Lesser Scaup: Medium diving duck with finely barred gray back and gray-washed white underparts. Head, neck, and breast are black with purple gloss. Eye is yellow. Bill is blue-gray. Wings are black with large, white patches; tail is black. Dives for food. Swift direct flight with rapid wing beats.
Range and Habitat
Lesser Scaup: Breeds from interior Alaska and northern Canada south to Colorado, Iowa, and occasionally farther east. Winters along coasts south from British Columbia and Massachusetts to Gulf of Mexico; also inland south of Colorado and the Great Lakes. Prefers ponds and marshes; during migration and winter is found on lakes, rivers, and ponds, and in the southern states on saltwater.

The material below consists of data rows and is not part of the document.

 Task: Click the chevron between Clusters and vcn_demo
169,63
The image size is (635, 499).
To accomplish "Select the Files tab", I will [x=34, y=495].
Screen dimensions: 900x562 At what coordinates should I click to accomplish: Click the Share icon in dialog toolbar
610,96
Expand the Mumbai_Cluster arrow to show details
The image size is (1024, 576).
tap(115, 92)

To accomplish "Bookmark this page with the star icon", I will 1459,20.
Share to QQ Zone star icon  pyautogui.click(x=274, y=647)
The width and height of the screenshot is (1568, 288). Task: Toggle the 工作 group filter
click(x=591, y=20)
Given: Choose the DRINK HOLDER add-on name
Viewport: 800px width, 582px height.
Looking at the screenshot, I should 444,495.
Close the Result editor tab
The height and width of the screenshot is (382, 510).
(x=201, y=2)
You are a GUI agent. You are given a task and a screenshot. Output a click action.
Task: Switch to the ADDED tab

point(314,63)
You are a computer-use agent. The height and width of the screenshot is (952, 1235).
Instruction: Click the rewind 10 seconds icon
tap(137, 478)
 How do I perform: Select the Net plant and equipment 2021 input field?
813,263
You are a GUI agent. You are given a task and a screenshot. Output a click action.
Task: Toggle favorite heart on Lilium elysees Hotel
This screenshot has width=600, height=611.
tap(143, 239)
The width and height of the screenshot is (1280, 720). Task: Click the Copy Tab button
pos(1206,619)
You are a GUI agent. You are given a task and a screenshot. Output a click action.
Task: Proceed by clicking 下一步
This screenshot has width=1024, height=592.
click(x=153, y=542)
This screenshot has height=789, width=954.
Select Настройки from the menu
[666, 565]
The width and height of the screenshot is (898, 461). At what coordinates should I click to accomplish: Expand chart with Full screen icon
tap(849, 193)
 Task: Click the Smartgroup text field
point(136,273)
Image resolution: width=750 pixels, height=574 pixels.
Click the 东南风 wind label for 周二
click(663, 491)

The Lesser Scaup was first described in 1838 by Thomas Campbell Eyton, an English naturalist. It is one of the most abundant and widespread of the diving ducks in North America.
An adult may pretend to be dead (immobile with head extended, eyes open, and wings held close to body) when grasped by a red fox.
They have shifted traditional migration routes to take advantage of the presence of zebra mussels in Lake Erie. This poses a risk since zebra mussels are filter feeders and accumulate environmental contaminants rapidly.
A group of ducks has many collective nouns, including a "brace", "flush", "paddling", "raft", and "team" of ducks.